**About this exercise:** Reproduce the lines of the records below starting at the line containing "Locate an element" and ending at the line containing "What do you", switching "Identify" to "Find" and leaving everything else unchanged.

**Given data:**
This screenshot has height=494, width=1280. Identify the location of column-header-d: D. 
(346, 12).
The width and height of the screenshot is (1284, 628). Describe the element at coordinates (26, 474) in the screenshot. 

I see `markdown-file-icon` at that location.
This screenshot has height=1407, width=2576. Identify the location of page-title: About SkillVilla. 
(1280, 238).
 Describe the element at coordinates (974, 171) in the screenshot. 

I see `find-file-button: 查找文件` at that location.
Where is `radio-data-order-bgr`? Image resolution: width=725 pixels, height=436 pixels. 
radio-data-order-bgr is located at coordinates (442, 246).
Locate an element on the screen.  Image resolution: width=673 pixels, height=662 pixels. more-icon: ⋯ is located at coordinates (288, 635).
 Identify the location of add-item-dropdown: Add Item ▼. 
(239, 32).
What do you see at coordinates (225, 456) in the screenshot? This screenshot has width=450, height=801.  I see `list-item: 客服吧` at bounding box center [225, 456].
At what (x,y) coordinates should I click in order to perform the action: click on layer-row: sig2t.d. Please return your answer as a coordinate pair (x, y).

**Task result:**
Locate an element on the screen.  Image resolution: width=673 pixels, height=662 pixels. more-icon: ⋯ is located at coordinates (288, 635).
 Find the location of add-item-dropdown: Add Item ▼. 
(239, 32).
What do you see at coordinates (225, 456) in the screenshot? This screenshot has width=450, height=801.  I see `list-item: 客服吧` at bounding box center [225, 456].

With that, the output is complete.